Cette ombre, il est peut-être possible de la dissiper, l’espace d’un instant : pour voir, pour entendre à nouveau. Pour se souvenir de ce que c’est qu’un héros : un homme ou une femme qui rêve de pouvoir vivre sa vie, et qui affronte le risque de la mort pour le faire. Le cinéma sait faire cela : nous obliger à regarder ce que l’on ne veut plus voir, et proposant une autre image que celles auxquelles on a l’habitude d’être confronté. J’ai donc imaginé le film Ubac (2018) en réaction aux images médiatiques, comme une sorte d’épure, comme un poème cinématographique, presque sans parole.
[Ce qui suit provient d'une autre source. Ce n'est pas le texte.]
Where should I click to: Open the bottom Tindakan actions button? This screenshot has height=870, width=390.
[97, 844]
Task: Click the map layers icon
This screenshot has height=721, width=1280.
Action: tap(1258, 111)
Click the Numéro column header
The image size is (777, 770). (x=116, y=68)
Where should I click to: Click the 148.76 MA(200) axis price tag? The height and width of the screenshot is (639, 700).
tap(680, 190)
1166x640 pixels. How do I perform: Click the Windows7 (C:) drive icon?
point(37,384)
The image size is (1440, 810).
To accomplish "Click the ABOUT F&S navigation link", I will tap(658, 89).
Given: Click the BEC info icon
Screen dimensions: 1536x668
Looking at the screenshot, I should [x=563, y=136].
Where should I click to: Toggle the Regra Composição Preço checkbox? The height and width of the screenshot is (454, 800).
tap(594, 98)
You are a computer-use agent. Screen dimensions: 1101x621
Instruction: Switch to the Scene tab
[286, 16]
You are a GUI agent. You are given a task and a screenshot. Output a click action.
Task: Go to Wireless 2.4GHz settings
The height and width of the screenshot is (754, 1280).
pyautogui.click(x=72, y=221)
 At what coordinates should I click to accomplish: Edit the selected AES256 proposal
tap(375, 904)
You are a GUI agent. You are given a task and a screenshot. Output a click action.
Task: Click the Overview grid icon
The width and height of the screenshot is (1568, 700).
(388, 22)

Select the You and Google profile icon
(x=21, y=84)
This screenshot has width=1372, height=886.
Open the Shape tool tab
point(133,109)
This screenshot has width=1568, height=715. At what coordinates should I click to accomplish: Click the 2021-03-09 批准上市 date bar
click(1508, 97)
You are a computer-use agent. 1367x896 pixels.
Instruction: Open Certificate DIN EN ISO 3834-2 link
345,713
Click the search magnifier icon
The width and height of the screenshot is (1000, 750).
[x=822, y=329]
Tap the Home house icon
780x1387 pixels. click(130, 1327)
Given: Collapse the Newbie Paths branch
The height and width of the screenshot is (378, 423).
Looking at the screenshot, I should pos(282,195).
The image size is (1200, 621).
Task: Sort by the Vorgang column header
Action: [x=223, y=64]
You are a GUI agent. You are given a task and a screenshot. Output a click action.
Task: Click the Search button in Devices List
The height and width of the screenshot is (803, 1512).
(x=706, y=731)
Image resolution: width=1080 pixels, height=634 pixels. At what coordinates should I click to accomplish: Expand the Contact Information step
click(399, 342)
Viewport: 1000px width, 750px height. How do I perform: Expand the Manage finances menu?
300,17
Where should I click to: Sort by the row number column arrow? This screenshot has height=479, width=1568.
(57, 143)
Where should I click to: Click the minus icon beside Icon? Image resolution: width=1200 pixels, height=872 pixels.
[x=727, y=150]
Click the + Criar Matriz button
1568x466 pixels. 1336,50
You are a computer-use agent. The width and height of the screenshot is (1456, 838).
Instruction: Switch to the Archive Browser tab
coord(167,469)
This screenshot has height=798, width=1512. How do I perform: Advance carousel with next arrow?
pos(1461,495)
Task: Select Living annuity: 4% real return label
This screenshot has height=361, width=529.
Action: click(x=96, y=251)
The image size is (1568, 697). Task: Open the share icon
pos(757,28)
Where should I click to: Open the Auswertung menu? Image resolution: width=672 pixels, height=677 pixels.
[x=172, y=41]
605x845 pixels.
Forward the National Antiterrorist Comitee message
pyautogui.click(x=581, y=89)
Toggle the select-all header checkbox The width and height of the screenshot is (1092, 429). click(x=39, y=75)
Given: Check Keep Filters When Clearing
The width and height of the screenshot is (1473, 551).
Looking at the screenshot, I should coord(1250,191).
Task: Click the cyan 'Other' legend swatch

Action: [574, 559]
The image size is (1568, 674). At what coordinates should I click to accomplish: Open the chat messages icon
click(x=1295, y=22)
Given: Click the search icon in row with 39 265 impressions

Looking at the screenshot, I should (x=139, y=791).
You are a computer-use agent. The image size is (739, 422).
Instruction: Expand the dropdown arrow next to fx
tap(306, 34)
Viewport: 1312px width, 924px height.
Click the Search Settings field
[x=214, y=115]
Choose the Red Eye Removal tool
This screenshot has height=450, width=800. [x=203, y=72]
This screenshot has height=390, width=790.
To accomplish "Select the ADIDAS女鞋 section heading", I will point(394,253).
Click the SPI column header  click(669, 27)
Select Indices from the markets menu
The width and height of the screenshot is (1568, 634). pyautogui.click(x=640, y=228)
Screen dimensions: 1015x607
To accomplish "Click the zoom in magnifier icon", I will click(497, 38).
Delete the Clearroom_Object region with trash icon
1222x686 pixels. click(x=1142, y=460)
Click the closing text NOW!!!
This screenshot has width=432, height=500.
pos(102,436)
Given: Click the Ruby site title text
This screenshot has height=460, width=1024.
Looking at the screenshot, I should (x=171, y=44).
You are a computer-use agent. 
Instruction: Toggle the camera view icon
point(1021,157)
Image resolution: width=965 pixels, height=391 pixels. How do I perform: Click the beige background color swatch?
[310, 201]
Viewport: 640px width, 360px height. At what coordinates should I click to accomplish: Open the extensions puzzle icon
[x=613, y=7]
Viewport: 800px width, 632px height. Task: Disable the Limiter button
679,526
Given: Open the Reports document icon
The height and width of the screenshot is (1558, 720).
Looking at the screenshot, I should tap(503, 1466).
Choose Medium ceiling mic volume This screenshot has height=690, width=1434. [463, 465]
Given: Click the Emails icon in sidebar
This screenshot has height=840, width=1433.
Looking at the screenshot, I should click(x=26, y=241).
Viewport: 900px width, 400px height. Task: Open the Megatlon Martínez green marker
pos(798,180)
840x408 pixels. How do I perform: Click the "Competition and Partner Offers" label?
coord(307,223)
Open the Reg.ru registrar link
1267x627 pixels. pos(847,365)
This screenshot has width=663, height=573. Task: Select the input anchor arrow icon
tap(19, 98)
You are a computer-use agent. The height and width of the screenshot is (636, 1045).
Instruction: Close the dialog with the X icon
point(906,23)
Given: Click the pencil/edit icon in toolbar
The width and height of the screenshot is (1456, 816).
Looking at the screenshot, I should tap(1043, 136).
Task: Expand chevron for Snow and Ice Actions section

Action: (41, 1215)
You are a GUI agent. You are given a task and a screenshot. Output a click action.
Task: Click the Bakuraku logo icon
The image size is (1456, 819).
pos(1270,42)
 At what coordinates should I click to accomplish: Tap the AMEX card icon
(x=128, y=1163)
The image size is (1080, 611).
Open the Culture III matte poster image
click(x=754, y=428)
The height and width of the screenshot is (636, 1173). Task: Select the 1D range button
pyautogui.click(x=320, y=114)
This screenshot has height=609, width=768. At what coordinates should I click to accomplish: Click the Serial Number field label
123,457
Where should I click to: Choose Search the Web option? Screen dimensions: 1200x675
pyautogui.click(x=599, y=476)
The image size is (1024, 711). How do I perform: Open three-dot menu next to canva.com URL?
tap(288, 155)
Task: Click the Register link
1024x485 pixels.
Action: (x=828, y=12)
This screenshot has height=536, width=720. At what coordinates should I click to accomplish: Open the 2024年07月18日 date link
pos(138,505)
Qu’y a-t-il à voir, donc ? Deux hommes avancent dans la neige. On ne sait rien d’eux, sinon qu’ils cheminent ensemble, et qu’ils se cachent. Ils glissent le long de pentes enneigées, ils évitent les chasseurs et les chiens qui pourraient leur courir après, ils fuient les gendarmes qui les ramèneraient de l’autre côté d’une frontière qu’ils viennent de franchir, ils disparaissent dans la nuit qui tombe et les empêche de voir où poser leurs pieds. Ils se logent au cœur du froid. Dans le silence ouaté de la montagne en hiver, leur seul dialogue est le bruit de leurs pas. Ils avancent, coûte que coûte, échangeant parfois un regard pour se donner du courage, en espérant parvenir au terme de leur voyage : quelque part en France.

Les héros sont invisibles. Est-ce un de leur pouvoir ? Ou une défaillance de ceux qu’ils croisent ? Un panoramique accompagne les deux hommes qui suivent un sentier escarpé dans une pente verglacée, et se hissent sur un chemin enneigé. Une silhouette s’avance depuis le fond du plan, glissant sur des skis de randonnée. Les deux voyageurs ralentissent, un peu désemparés. Mais le skieur indifférent continue son chemin, sans même un regard pour eux. Ils ne font pas partie de son monde – à cet instant précis, du moins. Il ne les voit pas, il ne soupçonne pas que se tiennent face à lui des héros. Parce qu’en fait, l’allure des héros n’a rien d’exceptionnel : ils nous ressemblent, à s’y méprendre. D’ailleurs, les voilà qui reprennent leur route, profitant de l’inattention du skieur, vaguement inquiets, tout de même, puisqu’ils ne peuvent s’empêcher de jeter un coup d’œil en arrière, des fois que le skieur leur ait joué un tour. Mais non, le crissement de ses bâtons et le cliquetis de ses chaussures s’éloignent. Alors les héros se mettent à courir. Parce que tout héros qu’ils sont, ils ont peur.

On se doute que d’autres obstacles se dresseront sur leur route : les ruisseaux gelés qu’il faut traverser, le vent qu’il faut supporter, et le froid, encore le froid, toujours le froid. Pour que les réfugiés soient des héros, il faut bien qu’ils aient des épreuves à surmonter. Mais puisque ce sont des héros, puisqu’on le reconnaît, puisque même le président l’a dit, avant d’être président, alors on est quitte. Regarde les héros morfler.

On devine que ça va mal finir, cette histoire. D’ailleurs, ça finit mal. Le reste est dans les journaux tous les jours.


[1] Dans les Alpes, le terme « ubac » désigne le versant le moins ensoleillé d’une vallée (généralement exposé au Nord), souvent forestier. Le terme est issu de l’ancien provençal ubac, du latin opacus, sombre.